Primo giorno dei nuovi voucher   Una partenza lenta
L’assistenza familiare è uno degli ambiti lavorativi in cui possono essere usati i nuovi voucher

Primo giorno dei nuovi voucher

Una partenza lenta

Nel Lecchese si sono contate poche richieste di accesso

al libretto di famiglia e al contratto occasionale “Cpo”

Sarà che è stato il primo giorno, o che famiglie e imprese hanno ancora nel cassetto un po’ dei vecchi voucher che si potevano richiedere fino a metà marzo e validi fino a fine 2017, sta di fatto che ieri, con la messa online da parte dell’Inps del sistema per accedere al “libretto famiglia” o al “contratto di prestazione occasionale-Cpo”non sembra esserci stata una corsa all’acquisto dei buoni-lavoro.

Dopo che lo scorso 17 marzo l’abolizione dei voucher da parte del Governo aveva disinnescato il referendum abrogativo promosso dalla Cgil, “libretto” e “Cpo” sono ora i due nuovi strumenti di legge con cui le famiglie e le imprese sotto i 5 dipendenti (ma anche professionisti, enti pubblici e fondazioni) possono di fatto tornare a comprare i voucher per pagare piccoli lavori domestici o lavori occasionali.

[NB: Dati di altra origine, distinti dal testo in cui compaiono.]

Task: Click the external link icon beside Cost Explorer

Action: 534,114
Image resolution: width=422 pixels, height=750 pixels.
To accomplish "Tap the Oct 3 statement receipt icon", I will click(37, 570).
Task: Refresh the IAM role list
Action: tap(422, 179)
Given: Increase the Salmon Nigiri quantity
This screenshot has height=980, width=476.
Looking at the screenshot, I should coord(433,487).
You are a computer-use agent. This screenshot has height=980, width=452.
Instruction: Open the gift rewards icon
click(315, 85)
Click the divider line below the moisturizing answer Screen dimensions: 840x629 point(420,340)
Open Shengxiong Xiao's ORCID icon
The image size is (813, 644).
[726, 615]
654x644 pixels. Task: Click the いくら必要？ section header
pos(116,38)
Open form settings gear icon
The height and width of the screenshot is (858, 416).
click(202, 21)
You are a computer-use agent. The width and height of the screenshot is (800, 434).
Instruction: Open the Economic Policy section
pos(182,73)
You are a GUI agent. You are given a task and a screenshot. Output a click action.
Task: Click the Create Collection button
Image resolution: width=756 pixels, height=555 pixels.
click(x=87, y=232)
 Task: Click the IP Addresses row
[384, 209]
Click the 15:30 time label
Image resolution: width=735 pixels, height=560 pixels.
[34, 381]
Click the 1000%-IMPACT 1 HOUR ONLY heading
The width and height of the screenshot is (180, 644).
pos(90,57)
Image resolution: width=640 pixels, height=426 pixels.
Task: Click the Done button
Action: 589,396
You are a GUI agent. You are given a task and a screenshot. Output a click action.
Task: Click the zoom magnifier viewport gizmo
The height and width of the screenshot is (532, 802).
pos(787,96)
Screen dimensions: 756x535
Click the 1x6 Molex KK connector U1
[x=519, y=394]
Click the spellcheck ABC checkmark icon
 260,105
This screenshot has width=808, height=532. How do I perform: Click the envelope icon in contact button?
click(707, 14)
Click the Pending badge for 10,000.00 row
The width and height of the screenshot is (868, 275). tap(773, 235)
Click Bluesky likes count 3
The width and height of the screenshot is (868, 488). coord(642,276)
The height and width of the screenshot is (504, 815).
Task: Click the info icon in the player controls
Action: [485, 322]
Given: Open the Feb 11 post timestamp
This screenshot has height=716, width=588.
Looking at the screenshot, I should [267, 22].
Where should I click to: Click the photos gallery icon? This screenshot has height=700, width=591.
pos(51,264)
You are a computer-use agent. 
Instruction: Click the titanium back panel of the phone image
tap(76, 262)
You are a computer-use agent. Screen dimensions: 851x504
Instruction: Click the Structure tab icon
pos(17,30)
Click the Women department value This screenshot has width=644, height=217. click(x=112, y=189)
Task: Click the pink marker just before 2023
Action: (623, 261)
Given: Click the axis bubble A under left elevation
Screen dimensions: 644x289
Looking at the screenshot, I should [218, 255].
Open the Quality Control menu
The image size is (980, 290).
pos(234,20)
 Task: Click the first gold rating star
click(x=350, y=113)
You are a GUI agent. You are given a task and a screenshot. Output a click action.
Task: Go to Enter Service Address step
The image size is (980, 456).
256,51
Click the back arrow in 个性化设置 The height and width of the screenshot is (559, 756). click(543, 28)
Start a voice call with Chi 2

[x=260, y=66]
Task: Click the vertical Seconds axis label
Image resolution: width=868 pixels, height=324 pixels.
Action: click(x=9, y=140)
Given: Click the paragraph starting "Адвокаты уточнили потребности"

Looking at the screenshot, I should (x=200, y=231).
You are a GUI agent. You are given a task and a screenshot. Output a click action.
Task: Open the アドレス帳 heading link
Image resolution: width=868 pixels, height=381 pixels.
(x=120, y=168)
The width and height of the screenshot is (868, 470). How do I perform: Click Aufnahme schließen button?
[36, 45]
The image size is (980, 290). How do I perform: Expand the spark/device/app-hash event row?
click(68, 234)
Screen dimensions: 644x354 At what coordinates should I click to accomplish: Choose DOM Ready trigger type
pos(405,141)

A chiarire le nuove regole di utilizzo è stata una circolare dell’Inps (la 107/2017), nella quale non manca qualche sorpresa relativa ai compensi visto che ogni voucher del “libretto di famiglia” ha un valore nominale di 10 euro per un’ora di lavoro ma in tasca al lavoratore ne restano solo 8. Due euro se ne vanno infatti fra Inps (1,65 euro), Inail (0,25) e oneri di gestione (0,10).

Nove euro orari lordi (a cui toglierne 2,97 di oneri) sono fissati per i Cpo, mentre più indefinita la situazione dei lavoratori dell’agricoltura per i quali sono fissati tre importi diversi (euro 7.65, 6.94, 6.52), pari ai minimi orari di contrattazione nazionale di categoria.

A riferirci che ieri nel Lecchese non c’è stata «nessuna richiesta di informazioni sui voucher» sono stati il patronato Inca-Cgil e Confcommercio, mentre «pochissime richieste di chiarimenti, nell’ordine di qualche unità» sono arrivate agli sportelli del patronato Inas-Cisl e di Confartigianato. Da ieri dalla home page dell’Inps la procedura è attiva per chi vuol far da solo usando le proprie credenziali, ma la circolare Inps chiarisce che per la registrazione dei lavoratori e per la gestione dei voucher attraverso il “libretto famiglia” le attività possono anche essere svolte dai patronati, ma non da subito visto che per loro la piattaforma sarà disponibile entro fine luglio.

Per la responsabile del patronato Inca in provincia di Lecco, Cinzia Gandolfi, «la circolare Inps non tiene in alcun conto delle difficoltà che i nostri uffici devono affrontare visto che peraltro non abbiamo avuto modo di fare alcuna formazione interna per la gestione delle novità sui voucher, data la rapidità delle modifiche di legge e l’arrivo della circolare di fatto solo un paio di giorni lavorativi priva dell’avvio del servizio. Sui patronati – aggiunge – da tempo c’è un continuo carico di oneri eccessivo».

Stesso sentiment in casa Cisl: «le persone – ci dice il responsabile del patronato Inas, Norberto Pandolfi – stanno scoprendo ora le novità sui voucher, non sono informate a causa dei rapidi cambiamenti di legge. Contiamo di riuscire a inquadrare meglio la situazione nei prossimi giorni».